Fuente: The Lancet 2010;375(9713):445 DOI: 10.1016/S0140- 6736(10)60175-4 PMID: 20137807

Para el colmo, se ha descubierto que los pacientes fueron seleccionados de entre familias relacionados a grupos y asociaciones antivacunas, y aparentemente auspiciado por abogados que pretendían demandar a farmaceúticas fabricantes de vacunas, según señala ‘Irreductible’ en Amazings.es.

El mismo ‘Irreductible’ señala algo que me resulta interesante, en casi todos estos casos de fraude con implicaciones masivas, el común denominador es la negación, resulta imposible debatir con los seguidores de una posición como el movimiento antivacunas, no les interesa el rigor científico de la investigación, simplemente actúan bajo el velo de la fe, incapaces de cuestionar a su gran líder, a lo qué me surge la pregunta, ¿qué diferencia hay entre los que se niegan a vacunar a sus hijos y los suicidas de Jonestown en 1978 entre muchos otros? Desde la implementación de la vacuna en el mundo, se ha reducido en forma importante (casí un 95% en forma general) la incidencia de casos y con ello la mortalidad.
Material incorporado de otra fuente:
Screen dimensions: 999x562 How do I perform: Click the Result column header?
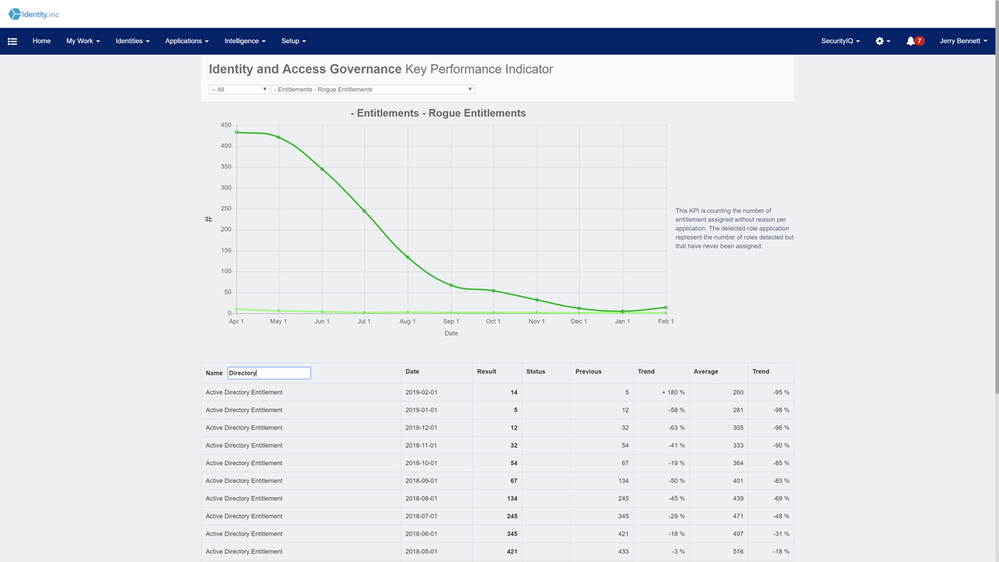[487, 372]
Ya hemos mencionado que todos somos víctimas del fraude y que la Ciencia no es la excepción, mi pregunta es ¿qué están haciendo las publicaciones científicas que tantos casos y tan graves se están filtrando? Digo, hay que saber muy poco de metodología de la investigación para saber que un estudio de la índole que pretendía Wakefield, requeriría de una muestra mayor para ser estadísticamente sustentable, es más si yo quisiera demostrar su misma hipótesis basta con estudiar a los pacientes con autismo, estoy seguro que una inmensa mayoría estará vacunado sí, así como también un amplio grupo de personas que no la tienen y maquillarlo, como lo hizo el autor según investigaciones de Brian Deear (periodista que se ha encargado de seguir y desenmascarar a Wakefield), pero al menos el fraude pudo haber sido un poco más elaborado.  La verdad es que me sorprende que se haya escapado del análisis lógico y sencillo de un Comité de Investigación y Editorial como el The Lancet, tan difícil me es de creer, que se presta para pensar que hubo algún implicado en el fraude.